Currie’s health care sleight of hand
Doug Currie the minister of health who shut hospitals and centralized health care to Summerside and Charlottetown
by Paul MacNeill, publisher Eastern Graphic
When Health Minister Doug Currie finishes his political career he has a great future down at the Ghiz casino shuffling cards because that is what he is doing with PEI’s health care system.
Currie wants Islanders to believe that operating the PEI health system within the Department of Health somehow has led to a massive, unwieldy bureaucracy. He wants us to believe that centralizing health care under the control of an arm’s length board will somehow magically make the bureaucracy disappear, the system run more efficiently and taxpayers’ money will be saved.
Make no mistake about what Doug Currie is doing. He is simply shuffling the deck.
His initiative will neither save money nor trim the bureaucracy. The health bureaucracy today is as large, larger even, than it has ever been. It does not matter if health care falls under control of a department or a so-called arm’s length board. The end result will be the same.
How do we know? Look at history. The Binns government created such an arm’s length authority. It didn’t work.
So why would Doug Currie repeat history? Simple. He does not want to be remembered as the minister of health who shut hospitals and centralized health care to Summerside and Charlottetown.
The Ghiz government is creating a health care scapegoat. What Currie and Ghiz don’t talk about is PEI’s looming budget crisis. Transfers will be frozen or reduced. Cuts will need to be made. Remember our budget deficit this year is easily over $100 million. Our provincial debt is $1.6 billion.
Health is our biggest bill. It’s the logical first place to look for savings. Look for hospitals and emergency rooms to be closed. But when that happens politicians like Doug Currie will offer sympathy; they may even mildly protest. Then they will look the TV camera straight in the eye and say: ‘sorry, there is nothing we can do. Health care is run by an independent authority.’
It is political BS.
It is also typical of how the Ghiz government operates. It did the same thing to education. Rather than government close schools it deferred the dirty work to the Eastern School Board. Education Minister Gerard Greenan showed zero leadership. What he did do was create a closure process that led to an inevitable conclusion.
What’s particularly appalling is Currie wants Islanders to believe his bureaucratic two-step will actually create efficiencies. Efficiencies can be found in health care, but not where Doug Currie is looking.
Why does PEI negotiate drug prices independently? Tens of millions could be saved if provincial governments joined forces and demanded better prices from pharmaceutical companies.

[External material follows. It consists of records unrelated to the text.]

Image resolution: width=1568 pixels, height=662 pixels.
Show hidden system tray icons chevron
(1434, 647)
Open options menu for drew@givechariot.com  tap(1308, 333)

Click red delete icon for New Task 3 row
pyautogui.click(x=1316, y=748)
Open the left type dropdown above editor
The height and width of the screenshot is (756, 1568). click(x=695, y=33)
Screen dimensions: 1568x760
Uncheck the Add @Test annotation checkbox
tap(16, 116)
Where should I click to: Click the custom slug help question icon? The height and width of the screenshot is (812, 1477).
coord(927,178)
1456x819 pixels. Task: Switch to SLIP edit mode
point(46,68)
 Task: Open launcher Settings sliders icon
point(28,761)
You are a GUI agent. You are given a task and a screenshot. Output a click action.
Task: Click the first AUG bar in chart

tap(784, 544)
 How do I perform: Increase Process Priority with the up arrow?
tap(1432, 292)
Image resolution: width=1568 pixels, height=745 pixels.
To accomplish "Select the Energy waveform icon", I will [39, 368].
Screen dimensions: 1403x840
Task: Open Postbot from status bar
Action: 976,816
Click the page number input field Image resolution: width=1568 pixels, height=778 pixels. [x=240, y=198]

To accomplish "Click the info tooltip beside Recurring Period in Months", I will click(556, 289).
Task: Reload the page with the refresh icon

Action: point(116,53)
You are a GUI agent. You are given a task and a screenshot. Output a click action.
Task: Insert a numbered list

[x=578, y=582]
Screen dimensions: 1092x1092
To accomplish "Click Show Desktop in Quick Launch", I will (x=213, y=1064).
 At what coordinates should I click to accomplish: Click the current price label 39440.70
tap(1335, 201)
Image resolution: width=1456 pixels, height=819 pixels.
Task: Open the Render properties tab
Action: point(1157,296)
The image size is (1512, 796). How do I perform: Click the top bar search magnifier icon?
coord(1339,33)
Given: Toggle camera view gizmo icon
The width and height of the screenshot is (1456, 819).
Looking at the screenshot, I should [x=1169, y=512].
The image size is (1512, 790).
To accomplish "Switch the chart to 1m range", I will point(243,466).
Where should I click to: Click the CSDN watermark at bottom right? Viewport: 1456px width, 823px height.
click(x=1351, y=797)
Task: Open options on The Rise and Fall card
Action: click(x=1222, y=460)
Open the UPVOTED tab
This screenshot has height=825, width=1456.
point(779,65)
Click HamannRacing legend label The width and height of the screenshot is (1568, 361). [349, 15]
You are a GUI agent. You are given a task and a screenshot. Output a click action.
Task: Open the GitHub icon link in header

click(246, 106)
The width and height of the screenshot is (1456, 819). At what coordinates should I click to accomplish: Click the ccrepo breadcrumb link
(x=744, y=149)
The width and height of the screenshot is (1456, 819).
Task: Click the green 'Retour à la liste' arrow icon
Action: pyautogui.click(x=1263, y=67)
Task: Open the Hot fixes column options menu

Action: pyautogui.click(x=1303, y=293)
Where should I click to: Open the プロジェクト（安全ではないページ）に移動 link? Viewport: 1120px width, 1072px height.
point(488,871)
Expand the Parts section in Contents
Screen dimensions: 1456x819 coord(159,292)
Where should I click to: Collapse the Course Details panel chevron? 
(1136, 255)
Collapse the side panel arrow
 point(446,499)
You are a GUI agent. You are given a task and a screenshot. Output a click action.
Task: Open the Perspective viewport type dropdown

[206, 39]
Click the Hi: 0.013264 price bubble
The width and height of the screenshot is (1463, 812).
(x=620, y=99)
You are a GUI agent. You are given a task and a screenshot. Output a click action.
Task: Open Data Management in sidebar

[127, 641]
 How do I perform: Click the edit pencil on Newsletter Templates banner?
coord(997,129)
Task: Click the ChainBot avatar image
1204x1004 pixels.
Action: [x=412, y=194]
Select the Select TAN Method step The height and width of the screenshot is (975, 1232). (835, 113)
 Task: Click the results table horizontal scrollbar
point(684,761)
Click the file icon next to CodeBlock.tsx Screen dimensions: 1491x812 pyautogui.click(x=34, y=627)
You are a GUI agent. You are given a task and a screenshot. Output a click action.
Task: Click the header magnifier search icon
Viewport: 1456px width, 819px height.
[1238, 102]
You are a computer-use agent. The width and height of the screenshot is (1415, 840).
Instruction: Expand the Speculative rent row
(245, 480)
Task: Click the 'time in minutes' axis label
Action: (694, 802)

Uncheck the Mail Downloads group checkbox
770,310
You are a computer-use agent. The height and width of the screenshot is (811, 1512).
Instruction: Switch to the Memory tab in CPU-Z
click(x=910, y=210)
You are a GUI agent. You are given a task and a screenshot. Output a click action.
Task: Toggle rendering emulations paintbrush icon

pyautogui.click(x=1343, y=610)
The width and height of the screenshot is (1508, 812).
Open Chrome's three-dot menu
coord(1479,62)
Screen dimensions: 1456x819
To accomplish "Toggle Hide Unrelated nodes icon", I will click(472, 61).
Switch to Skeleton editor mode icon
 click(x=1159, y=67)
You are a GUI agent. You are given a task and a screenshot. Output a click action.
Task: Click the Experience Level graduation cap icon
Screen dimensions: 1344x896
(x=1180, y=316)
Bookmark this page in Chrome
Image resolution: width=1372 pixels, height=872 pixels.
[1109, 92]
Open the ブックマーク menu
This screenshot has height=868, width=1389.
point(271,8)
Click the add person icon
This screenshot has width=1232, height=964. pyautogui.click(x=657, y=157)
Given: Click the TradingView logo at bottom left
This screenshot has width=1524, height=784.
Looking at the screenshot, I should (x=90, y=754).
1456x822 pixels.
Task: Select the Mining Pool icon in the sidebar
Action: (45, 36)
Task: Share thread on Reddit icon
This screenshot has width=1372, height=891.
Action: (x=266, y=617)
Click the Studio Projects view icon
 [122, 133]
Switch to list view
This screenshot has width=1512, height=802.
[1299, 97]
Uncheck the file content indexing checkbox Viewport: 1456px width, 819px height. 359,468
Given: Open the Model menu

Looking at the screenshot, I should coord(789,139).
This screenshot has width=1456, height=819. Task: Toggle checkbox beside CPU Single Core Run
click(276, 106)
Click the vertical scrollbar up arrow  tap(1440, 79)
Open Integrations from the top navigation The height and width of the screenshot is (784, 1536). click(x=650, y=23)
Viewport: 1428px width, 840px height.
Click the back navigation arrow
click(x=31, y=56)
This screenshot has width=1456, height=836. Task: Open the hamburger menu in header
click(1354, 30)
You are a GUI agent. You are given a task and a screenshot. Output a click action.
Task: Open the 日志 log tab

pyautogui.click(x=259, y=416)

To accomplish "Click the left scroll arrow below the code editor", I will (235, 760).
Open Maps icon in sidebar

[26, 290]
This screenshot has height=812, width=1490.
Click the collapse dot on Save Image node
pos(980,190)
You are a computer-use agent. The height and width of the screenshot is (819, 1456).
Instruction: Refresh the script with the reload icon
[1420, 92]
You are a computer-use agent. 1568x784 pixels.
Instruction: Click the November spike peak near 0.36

It’s not politically correct to say, but why does PEI spend tens of millions of dollars building, staffing and maintaining a cancer treatment facility when we have neither the population nor budget to justify it.
Government fears cooperation will reduce provincial autonomy. Rubbish. Real leadership means making real decisions.
We don’t see real leadership very often on PEI. Rather we see our Premier defending more well connected Liberal friends landing sweet patronage rewards.
The latest example is defeated Liberal MLA Hector MacLeod being named chairman of the PEI Liquor Commission.
Before him John Broderick, a past Liberal Party president, found a soft landing at Island Regulatory and Appeals Commission.
There was former Liberal MLA Nancy Guptill nabbing the chairman of the Workers Compensation Board.
And don’t forget the premier’s bagman, Brooke MacMillian, shuffled off to the CEO of the Liquor Commission when the immigrant investor file got too hot.
Premier Ghiz wants us to believe it’s purely coincidence his political buddies are looked after with patronage rewards.
Islanders know the truth. We know this government would rather hand out patronage rewards than lead. That is the record of the Ghiz government.